Growth market private provision
The topic of „digital provisioning” is becoming an increasing priority for banks. The three-pillar system commonly used in Switzerland, with old-age, disability and survivors‘ insurance, which are financed in different ways, contains a tied pension plan in pillar 3a that is subsidized by federal funds and is therefore tax-deductible. Above all, the development of a digital pension app that allows savers to manage or control their 3a portfolio simply and cost-effectively appears to be an offer that customers are looking for. The results of the trend study carried out by the Lucerne University of Applied Sciences and Arts show that 46 percent of all respondents can now imagine opening retirement savings account online. The market for private provision for the future is generally a growth market, the development of which is likely to gain further momentum with the help of digital solutions.
Cashless payment more strongly in trend
Until the beginning of the Corona pandemic, cash was still very popular in Switzerland. It is estimated that almost 70 percent of all transactions up to that point were still made with cash. After the virus outbreak many retailers appealed to their customers to pay with debit or credit cards or smartphones to avoid infection. Even before that, developments in the field of contactless card payments showed that the Swiss were also adapting their payment habits, if there was an obvious additional benefit (e.g. in the form of time savings). Mobile payment therefore has the potential to change the payment traffic in the long term. Currently, about 8 million transactions per month are made via smartphone. This sounds like a lot at first glance. But in terms of the total number of transactions, it corresponds to “only“ an estimated market share of 1 percent. However, this also shows that the upward potential – not least due to the behavioral changes caused by Covid-19 – is still great.
Scepticism towards new technologies
In contrast, customers are still reluctant to embrace new technological developments, such as electronic identity, biometric authentication procedures, voice and speech recognition software or location-based services – at least with regard to associated banking services. Only a minority of the customers surveyed are currently positive about these technological innovations.
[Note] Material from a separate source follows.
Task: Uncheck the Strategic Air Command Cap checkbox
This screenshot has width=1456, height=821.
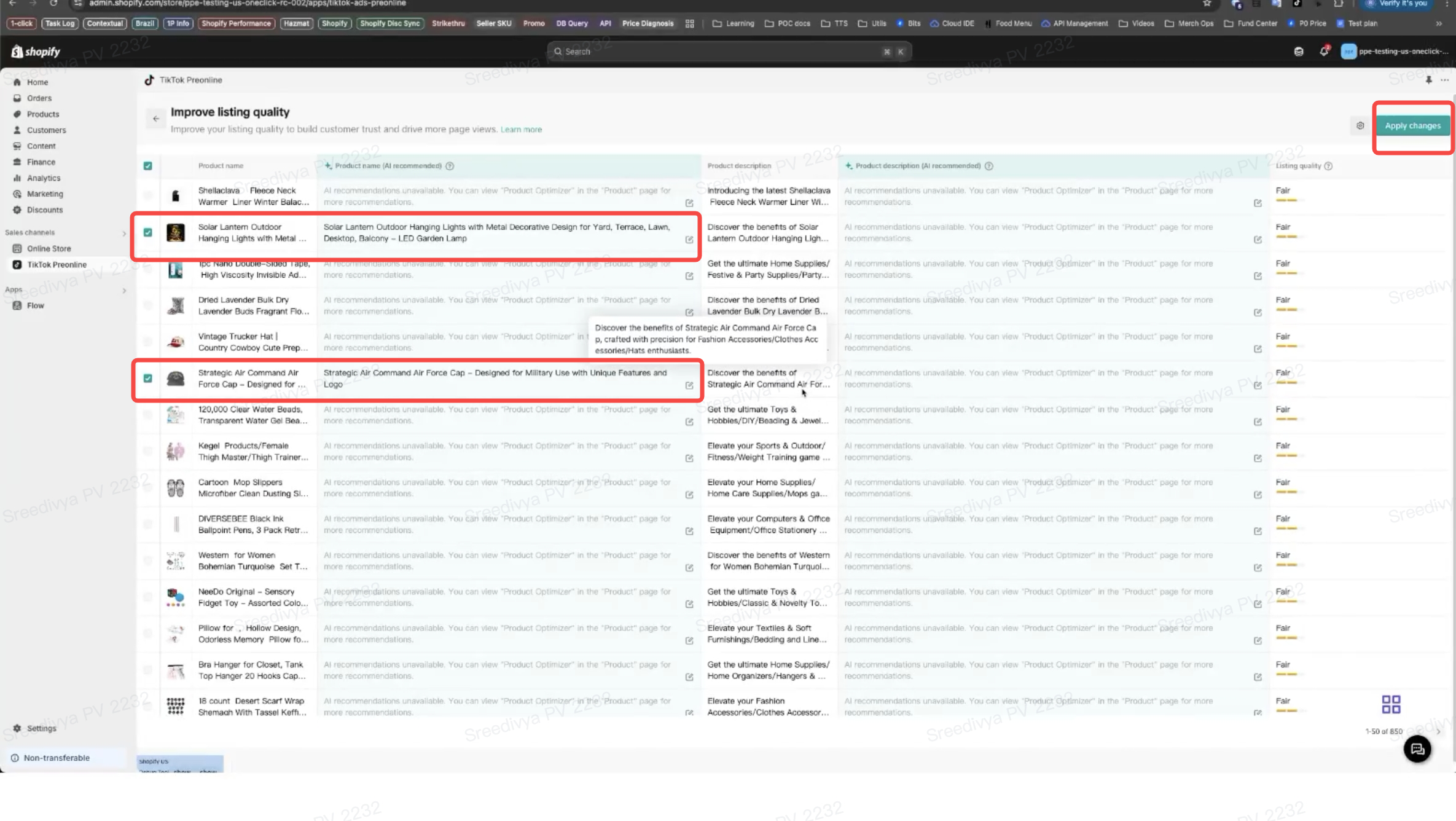Action: 148,379
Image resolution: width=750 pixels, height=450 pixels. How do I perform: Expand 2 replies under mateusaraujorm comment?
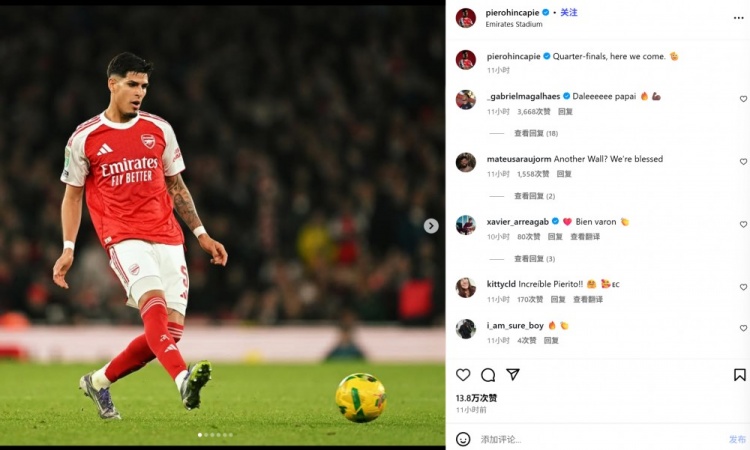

The corresponding offerings have not yet become widely accepted and, according to the survey, have not aroused much enthusiasm. For example, only 16% of those surveyed currently use a digital assistant in everyday life.
The various developments show that clients in Switzerland are not particularly technology-savvy when it comes to the digitization of banking services. In all service sectors there is a more or less large group of clients who are interested in appropriate solutions (average: male, 38 years old, well educated). However, these central services in the area of digital payment, financing or investment are not yet used nationwide by the Swiss population. It is to be expected that complex transactions such as taking out a mortgage or making a retirement plan will continue to be concluded through personal discussions in the future. On the other hand, more simple transactions, such as opening an account, making payments or making a deposit into the 3rd pillar will become more digital.